Riesenzellarteriitis: Nutzen und Risiken von Low-dose-ASS heben sich auf

Paris – Menschen mit Riesenzellarteriitis wird häufig niedrig dosierte Acetylsalicylsäure (Low-dose-ASS) verordnet, um sie vor Herz-Kreislauf-Ereignissen zu schützen. Der Nutzen fiel in einer sozusagen simulierten randomisierten Studie oder Target Trial Emulation allerdings gering aus und er wurde durch ein erhöhtes Risiko von schweren Blutungen wieder aufgehoben (JAMA Network Open 2026; DOI: 10.1001/jamanetworkopen.2026.6579).
Eine Riesenzellarteriitis ist ein medizinischer Notfall, da die Patientinnen und Patienten akut von einer Erblindung bedroht sind.

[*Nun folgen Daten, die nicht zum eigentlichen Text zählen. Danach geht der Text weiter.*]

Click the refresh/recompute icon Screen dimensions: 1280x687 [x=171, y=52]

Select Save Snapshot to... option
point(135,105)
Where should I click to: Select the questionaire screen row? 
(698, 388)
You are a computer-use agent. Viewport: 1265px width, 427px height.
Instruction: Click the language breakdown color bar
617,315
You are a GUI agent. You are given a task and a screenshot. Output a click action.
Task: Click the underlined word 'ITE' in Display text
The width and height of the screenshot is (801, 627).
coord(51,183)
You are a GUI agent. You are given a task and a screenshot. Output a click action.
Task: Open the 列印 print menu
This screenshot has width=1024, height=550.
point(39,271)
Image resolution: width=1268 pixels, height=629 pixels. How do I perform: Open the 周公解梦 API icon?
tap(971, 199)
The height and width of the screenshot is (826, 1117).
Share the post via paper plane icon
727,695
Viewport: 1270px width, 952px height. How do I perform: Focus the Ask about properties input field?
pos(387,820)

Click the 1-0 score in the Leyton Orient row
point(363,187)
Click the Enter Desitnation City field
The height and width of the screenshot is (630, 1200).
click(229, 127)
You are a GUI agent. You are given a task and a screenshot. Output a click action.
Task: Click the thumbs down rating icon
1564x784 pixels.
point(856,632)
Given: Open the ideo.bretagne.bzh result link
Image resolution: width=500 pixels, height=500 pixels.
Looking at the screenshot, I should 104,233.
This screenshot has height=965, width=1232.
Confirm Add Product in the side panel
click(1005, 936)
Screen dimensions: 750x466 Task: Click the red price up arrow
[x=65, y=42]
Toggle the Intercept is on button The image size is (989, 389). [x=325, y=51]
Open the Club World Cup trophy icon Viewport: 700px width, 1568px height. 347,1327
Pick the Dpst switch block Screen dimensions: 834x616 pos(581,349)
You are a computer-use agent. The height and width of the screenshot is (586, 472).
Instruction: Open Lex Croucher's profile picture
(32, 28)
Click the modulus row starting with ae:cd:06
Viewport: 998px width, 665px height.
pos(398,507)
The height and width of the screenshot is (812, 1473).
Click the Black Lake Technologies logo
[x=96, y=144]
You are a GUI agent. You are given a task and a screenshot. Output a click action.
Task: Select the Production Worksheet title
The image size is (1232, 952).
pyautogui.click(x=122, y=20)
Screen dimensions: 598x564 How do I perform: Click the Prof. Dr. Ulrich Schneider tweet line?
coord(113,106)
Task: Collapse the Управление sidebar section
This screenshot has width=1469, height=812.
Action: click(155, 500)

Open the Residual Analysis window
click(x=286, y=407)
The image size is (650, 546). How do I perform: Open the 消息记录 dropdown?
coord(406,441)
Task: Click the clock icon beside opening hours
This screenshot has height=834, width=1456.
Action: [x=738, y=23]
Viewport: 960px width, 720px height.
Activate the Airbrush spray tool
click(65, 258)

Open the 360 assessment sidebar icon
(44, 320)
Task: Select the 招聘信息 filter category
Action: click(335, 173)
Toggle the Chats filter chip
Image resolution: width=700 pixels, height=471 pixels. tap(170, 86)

Sie werden deshalb in der Klinik hochdosiert mit Steroiden behandelt, um die Autoimmunreaktion möglichst rasch zu stoppen. Frühere Studien haben gezeigt, dass die Betroffenen langfristig ein erhöhtes Risiko auf schwere kardiovaskuläre Ereignisse (MACE) haben. Deshalb wird bei der Entlassung aus der Klinik eine langfristige Prophylaxe mit Low-dose-ASS verordnet.